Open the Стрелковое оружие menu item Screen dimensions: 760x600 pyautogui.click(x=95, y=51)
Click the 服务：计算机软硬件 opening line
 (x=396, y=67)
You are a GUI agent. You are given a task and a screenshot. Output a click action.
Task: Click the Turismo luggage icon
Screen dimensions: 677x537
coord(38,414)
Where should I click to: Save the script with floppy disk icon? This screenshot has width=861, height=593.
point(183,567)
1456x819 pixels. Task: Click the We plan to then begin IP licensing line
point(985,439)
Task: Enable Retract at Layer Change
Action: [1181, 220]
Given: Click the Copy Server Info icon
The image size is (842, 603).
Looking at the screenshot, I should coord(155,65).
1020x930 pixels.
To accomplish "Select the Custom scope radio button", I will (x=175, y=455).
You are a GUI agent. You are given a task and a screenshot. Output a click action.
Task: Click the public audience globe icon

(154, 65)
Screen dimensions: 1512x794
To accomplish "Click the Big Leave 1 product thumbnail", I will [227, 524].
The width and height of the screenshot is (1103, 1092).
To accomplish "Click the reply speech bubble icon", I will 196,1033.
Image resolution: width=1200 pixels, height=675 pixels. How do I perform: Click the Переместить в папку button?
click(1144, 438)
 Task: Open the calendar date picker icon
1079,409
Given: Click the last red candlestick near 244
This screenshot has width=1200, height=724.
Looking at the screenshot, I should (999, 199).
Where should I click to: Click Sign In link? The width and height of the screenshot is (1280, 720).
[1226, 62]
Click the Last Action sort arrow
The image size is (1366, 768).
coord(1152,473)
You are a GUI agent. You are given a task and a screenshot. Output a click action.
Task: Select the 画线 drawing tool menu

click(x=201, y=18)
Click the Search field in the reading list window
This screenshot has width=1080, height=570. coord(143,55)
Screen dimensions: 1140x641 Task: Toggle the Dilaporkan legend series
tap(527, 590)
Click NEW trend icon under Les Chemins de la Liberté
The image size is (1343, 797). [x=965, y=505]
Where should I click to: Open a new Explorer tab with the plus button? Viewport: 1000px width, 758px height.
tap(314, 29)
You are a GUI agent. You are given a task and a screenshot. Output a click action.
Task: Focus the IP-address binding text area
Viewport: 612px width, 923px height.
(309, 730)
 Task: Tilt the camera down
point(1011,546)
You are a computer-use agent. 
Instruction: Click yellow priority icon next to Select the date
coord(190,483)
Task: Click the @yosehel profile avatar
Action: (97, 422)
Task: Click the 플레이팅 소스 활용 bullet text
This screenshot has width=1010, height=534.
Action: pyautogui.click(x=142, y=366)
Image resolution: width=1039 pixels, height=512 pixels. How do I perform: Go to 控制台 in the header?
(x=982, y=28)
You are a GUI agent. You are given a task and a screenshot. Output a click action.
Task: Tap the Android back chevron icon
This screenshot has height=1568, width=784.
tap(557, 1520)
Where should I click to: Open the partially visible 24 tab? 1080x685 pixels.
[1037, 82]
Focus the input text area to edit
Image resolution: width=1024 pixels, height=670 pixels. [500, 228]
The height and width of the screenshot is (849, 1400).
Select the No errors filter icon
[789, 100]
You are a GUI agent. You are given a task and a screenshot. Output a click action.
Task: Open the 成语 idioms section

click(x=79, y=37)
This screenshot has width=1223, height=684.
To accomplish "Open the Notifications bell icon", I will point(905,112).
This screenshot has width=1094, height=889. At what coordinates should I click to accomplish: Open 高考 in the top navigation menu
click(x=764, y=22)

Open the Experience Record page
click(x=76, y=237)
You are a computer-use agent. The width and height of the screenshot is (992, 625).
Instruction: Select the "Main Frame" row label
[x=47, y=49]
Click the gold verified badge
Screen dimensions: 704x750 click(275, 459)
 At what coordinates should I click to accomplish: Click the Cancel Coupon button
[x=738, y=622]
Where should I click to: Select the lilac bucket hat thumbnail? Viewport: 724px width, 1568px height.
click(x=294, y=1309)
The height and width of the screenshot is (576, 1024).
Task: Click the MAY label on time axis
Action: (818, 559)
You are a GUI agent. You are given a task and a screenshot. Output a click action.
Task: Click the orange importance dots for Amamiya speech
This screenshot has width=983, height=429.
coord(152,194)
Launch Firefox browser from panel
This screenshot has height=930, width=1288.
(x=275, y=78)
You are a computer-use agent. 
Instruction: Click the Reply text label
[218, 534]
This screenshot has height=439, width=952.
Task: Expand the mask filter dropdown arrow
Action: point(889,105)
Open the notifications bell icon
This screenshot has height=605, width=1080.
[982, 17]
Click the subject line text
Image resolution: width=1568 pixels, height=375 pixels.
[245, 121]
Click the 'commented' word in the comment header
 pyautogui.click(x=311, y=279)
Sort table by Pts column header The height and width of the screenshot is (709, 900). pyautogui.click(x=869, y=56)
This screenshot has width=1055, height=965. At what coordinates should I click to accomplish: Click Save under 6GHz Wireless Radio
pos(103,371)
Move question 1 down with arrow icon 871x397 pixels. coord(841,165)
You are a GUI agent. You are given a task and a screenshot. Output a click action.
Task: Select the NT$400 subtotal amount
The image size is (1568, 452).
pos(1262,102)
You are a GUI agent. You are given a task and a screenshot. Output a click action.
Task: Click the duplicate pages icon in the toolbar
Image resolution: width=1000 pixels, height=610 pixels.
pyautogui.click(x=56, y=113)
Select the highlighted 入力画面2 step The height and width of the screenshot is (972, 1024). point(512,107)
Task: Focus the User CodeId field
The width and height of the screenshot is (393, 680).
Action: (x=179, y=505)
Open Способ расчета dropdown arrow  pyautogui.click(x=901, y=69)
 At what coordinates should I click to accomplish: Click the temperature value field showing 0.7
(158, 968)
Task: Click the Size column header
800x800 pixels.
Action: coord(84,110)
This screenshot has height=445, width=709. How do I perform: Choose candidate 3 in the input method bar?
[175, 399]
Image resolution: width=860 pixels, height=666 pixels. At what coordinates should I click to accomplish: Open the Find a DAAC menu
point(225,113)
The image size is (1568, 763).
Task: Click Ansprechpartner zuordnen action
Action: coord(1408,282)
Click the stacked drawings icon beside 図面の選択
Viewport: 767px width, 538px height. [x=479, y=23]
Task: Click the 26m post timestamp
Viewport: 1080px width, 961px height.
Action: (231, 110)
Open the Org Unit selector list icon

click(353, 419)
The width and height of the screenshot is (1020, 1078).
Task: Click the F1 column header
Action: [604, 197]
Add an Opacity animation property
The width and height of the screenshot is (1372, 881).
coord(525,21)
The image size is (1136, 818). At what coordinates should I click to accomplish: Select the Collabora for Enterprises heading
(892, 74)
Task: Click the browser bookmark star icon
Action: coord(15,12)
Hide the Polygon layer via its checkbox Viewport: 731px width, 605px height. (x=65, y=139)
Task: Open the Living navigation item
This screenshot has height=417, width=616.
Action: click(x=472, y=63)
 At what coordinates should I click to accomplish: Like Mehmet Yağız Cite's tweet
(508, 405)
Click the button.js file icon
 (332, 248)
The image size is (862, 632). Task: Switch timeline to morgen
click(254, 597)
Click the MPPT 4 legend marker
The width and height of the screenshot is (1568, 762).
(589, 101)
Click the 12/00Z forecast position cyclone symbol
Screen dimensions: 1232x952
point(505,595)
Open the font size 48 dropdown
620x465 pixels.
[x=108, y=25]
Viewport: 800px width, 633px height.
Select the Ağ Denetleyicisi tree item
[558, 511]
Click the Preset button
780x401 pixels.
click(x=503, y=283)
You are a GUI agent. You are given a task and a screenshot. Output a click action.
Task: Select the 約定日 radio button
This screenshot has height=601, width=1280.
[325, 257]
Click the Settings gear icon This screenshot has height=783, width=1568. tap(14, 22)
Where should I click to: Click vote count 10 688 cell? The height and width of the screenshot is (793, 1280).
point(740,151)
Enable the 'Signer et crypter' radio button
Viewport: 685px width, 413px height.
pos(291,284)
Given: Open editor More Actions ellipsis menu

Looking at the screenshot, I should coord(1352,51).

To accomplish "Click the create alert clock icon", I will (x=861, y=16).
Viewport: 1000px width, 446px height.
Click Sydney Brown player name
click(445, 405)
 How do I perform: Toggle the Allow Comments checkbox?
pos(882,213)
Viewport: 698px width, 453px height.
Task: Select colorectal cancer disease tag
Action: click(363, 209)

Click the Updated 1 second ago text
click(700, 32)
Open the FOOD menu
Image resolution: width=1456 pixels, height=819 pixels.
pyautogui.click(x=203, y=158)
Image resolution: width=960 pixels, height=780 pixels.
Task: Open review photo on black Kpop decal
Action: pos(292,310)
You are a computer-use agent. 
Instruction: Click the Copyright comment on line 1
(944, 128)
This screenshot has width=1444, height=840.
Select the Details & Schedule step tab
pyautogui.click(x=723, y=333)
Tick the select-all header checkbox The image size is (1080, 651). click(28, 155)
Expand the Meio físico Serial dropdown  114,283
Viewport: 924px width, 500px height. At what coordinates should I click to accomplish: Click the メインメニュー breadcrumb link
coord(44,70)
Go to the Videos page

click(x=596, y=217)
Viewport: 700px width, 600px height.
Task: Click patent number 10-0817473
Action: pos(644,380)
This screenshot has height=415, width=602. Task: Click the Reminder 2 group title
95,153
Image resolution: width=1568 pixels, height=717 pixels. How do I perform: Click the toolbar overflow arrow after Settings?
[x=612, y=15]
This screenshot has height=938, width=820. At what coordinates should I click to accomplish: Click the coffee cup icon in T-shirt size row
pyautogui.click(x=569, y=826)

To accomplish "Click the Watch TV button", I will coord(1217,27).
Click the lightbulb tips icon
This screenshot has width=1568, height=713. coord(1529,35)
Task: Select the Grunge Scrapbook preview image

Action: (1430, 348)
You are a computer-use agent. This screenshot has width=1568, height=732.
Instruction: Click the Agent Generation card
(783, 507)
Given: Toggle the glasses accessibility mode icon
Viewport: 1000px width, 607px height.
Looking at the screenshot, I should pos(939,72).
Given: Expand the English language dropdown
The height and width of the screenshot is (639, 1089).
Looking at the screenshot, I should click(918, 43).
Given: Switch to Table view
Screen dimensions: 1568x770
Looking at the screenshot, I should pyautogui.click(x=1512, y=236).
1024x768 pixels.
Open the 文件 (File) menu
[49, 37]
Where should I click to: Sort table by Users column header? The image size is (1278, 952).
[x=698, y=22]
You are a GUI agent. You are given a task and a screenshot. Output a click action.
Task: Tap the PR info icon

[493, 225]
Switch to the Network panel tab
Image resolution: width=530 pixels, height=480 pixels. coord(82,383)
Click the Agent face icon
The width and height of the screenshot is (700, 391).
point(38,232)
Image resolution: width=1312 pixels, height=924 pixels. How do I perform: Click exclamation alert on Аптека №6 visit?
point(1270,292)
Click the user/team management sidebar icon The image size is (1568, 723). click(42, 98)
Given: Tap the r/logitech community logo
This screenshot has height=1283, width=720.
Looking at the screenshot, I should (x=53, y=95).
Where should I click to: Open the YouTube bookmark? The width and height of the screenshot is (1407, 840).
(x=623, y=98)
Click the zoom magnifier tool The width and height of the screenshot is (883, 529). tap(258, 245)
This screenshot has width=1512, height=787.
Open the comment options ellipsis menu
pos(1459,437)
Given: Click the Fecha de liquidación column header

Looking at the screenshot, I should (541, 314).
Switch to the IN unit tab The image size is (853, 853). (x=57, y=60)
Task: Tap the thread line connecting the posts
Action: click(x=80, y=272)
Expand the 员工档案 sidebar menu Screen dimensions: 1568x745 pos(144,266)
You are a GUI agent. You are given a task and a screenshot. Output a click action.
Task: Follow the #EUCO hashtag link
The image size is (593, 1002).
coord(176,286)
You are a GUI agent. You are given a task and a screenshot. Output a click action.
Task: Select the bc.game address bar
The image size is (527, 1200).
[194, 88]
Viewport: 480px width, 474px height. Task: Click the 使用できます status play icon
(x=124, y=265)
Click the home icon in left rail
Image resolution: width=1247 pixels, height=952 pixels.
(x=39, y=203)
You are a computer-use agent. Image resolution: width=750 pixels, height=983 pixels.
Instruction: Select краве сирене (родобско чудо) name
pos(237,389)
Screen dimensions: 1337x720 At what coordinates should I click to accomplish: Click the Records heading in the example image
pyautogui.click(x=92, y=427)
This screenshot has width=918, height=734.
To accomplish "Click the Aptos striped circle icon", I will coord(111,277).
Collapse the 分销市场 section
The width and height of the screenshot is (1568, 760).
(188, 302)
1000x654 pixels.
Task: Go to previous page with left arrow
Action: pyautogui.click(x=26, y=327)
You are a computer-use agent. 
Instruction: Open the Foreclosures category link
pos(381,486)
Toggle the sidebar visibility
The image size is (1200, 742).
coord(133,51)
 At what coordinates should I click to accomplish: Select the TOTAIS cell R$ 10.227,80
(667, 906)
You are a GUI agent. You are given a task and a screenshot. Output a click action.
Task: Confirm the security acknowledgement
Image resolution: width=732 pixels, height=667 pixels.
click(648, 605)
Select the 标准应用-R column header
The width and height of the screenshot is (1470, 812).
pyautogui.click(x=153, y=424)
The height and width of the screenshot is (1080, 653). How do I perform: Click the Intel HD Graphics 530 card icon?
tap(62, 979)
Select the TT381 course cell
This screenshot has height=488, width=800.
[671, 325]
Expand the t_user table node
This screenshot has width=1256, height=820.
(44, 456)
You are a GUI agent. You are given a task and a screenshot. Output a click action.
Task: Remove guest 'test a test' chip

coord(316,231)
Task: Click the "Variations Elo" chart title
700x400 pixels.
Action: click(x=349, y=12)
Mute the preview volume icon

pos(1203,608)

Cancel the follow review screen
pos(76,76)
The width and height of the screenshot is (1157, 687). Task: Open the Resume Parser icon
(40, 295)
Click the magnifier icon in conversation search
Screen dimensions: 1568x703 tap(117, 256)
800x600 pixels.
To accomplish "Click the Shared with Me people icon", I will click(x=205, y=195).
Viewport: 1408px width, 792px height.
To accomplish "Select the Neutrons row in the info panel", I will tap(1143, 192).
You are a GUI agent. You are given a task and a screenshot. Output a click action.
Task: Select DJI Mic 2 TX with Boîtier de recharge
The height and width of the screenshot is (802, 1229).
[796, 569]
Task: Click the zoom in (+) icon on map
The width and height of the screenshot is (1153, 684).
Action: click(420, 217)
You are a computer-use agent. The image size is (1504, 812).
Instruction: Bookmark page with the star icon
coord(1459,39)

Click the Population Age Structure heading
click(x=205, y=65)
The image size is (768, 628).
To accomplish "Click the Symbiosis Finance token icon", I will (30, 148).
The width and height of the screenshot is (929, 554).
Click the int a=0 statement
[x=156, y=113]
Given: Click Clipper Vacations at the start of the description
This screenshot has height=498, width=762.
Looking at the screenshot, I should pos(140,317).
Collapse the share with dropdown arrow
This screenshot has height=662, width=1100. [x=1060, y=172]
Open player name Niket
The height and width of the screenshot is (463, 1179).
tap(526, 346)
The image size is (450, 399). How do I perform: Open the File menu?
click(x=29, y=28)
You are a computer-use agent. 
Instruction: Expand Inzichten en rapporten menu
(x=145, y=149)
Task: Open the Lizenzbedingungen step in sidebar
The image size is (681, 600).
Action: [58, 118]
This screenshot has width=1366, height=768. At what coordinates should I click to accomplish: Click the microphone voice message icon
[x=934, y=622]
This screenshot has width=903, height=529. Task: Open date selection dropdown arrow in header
• • • • •
*TRY IT:*
Wherever the word "zoom" appears in a line of the data above, copy that line.

*RESULT:*
Click the zoom magnifier tool The width and height of the screenshot is (883, 529). tap(258, 245)
Task: Click the zoom in (+) icon on map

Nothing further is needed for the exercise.